Binswanger’s disease (BD), also called subcortical vascular dementia, is a type of dementia caused by widespread, microscopic areas of damage to the deep layers of white matter in the brain.
The damage is the result of the thickening and narrowing (atherosclerosis) of arteries that feed the subcortical areas of the brain. Atherosclerosis (commonly known as “hardening of the arteries”) is a systemic process that affects blood vessels throughout the body. It begins late in the fourth decade of life and increases in severity with age. As the arteries become more and more narrowed, the blood supplied by those arteries decreases and brain tissue dies.
The symptoms associated with BD are related to the disruption of subcortical neural circuits that control executive cognitive functioning:
- Short-term memory
- The regulation of attention
- The ability to act or make decisions
- Appropriate behavior
The most characteristic feature of BD is psychomotor slowness – an increase in the length of time it takes, for example, for the fingers to turn the thought of a letter into the shape of a letter on a piece of paper. Other symptoms include:
- Forgetfulness (but not as severe as the forgetfulness of Alzheimer’s disease)
- Changes in speech
- An unsteady gait
- Clumsiness or frequent falls
- Changes in personality or mood (most likely in the form of apathy, irritability, and depression)
- Urinary symptoms that aren’t caused by urological disease
Brain imaging with CT scans or magnetic resonance imaging (MRI) devices is essential for a positive diagnosis as it reveals the characteristic brain lesions of BD.
BD is a progressive disease; there is no cure. Changes may be sudden or gradual and then progress in a stepwise manner. BD can often coexist with Alzheimer’s disease. Because there is no cure, the best treatment is preventive, early in the adult years, by controlling risk factors such as hypertension, diabetes, and smoking. Behaviors that slow the progression of high blood pressure, diabetes, and atherosclerosis — such as eating a healthy diet and keeping healthy wake/sleep schedules, exercising, and not smoking or drinking too much alcohol — can also slow the progression of BD.
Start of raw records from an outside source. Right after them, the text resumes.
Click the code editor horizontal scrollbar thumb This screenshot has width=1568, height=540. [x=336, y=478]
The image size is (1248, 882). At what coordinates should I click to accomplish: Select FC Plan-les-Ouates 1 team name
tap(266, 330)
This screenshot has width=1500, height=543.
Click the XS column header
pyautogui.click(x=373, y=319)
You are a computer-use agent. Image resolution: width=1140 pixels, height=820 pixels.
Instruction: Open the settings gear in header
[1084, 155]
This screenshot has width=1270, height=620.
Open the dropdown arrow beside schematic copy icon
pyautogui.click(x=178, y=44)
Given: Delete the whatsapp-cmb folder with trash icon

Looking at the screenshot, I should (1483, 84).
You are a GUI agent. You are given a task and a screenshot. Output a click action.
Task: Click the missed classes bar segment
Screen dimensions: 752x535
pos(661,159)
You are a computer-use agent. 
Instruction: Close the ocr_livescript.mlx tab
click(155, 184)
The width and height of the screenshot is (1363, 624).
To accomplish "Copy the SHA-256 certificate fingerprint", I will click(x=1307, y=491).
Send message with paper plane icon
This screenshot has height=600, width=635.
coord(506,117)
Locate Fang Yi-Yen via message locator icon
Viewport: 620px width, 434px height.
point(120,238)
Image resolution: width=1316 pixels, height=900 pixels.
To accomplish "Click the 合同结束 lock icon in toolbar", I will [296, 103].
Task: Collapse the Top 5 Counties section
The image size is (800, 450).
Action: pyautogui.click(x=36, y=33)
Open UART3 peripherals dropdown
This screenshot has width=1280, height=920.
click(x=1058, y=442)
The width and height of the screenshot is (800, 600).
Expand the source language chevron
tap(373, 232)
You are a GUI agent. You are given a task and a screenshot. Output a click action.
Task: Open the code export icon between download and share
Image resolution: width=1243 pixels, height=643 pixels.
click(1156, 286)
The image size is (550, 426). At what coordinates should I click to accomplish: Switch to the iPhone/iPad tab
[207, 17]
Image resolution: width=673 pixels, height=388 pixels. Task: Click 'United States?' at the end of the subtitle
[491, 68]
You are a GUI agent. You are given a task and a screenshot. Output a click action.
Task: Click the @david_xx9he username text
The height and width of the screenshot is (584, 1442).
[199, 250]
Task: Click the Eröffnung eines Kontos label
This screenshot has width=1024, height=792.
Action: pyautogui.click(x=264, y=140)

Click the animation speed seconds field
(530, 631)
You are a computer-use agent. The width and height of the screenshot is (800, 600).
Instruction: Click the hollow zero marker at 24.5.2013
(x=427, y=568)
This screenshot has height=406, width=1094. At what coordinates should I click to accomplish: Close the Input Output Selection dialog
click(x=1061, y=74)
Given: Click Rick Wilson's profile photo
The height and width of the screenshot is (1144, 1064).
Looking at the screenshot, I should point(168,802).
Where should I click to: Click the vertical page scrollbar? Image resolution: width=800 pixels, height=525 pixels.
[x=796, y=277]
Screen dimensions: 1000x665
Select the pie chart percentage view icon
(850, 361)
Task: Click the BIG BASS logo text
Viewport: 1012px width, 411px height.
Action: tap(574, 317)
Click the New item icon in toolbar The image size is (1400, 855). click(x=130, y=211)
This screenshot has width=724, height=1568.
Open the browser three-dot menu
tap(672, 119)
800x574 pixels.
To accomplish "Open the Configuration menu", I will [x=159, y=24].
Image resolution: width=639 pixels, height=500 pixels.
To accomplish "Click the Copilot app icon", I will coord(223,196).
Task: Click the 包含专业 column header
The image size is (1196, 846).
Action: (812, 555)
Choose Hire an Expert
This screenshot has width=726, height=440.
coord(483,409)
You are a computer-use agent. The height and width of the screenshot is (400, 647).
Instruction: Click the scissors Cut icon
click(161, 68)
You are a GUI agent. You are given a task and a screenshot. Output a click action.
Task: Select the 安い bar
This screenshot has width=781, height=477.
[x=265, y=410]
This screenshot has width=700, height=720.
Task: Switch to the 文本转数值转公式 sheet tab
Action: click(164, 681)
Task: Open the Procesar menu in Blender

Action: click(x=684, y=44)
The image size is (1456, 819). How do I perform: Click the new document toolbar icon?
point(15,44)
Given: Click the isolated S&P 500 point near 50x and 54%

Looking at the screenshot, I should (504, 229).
There is no specific course of treatment for BD. Treatment is symptomatic. People with depression or anxiety may require antidepressant medications such as the serotonin-specific reuptake inhibitors (SSRI) sertraline or citalopram. Atypical antipsychotic drugs, such as risperidone and olanzapine, can be useful in individuals with agitation and disruptive behavior. The successful management of hypertension and diabetes can slow the progression of atherosclerosis, and subsequently slow the progress of BD.